- _Given exercise_:
Which lines in the data below contain the word "This"? Pick out each one and copy it in full.

Entries for locating text and elements:

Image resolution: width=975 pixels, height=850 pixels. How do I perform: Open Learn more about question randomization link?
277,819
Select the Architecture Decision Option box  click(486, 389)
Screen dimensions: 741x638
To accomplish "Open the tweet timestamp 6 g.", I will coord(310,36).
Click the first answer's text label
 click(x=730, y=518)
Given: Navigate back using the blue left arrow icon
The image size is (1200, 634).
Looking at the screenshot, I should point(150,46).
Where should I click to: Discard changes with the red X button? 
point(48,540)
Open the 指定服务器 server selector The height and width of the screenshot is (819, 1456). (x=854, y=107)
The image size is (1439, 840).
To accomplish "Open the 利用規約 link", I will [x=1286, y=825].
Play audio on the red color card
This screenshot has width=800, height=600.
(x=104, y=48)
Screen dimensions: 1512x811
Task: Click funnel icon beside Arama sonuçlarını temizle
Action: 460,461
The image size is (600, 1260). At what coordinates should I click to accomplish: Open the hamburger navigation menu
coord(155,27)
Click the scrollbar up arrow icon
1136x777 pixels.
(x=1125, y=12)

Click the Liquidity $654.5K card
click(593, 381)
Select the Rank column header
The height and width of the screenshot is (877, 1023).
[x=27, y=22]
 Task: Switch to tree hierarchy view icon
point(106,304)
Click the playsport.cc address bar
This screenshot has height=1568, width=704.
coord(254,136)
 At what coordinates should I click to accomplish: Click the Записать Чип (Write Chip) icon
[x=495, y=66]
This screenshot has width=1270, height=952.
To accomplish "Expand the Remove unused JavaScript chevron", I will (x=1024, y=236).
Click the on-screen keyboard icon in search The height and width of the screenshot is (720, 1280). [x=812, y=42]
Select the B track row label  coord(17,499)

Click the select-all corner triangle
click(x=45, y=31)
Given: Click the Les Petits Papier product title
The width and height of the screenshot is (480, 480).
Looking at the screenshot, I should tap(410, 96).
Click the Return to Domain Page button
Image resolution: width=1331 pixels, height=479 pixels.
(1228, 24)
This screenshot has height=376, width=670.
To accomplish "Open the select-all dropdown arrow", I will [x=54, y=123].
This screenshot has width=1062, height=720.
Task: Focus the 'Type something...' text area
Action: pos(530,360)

- _Task answer_:
This screenshot has width=800, height=600.
This screenshot has height=1568, width=704.
This screenshot has width=1270, height=952.
This screenshot has height=376, width=670.
This screenshot has width=1062, height=720.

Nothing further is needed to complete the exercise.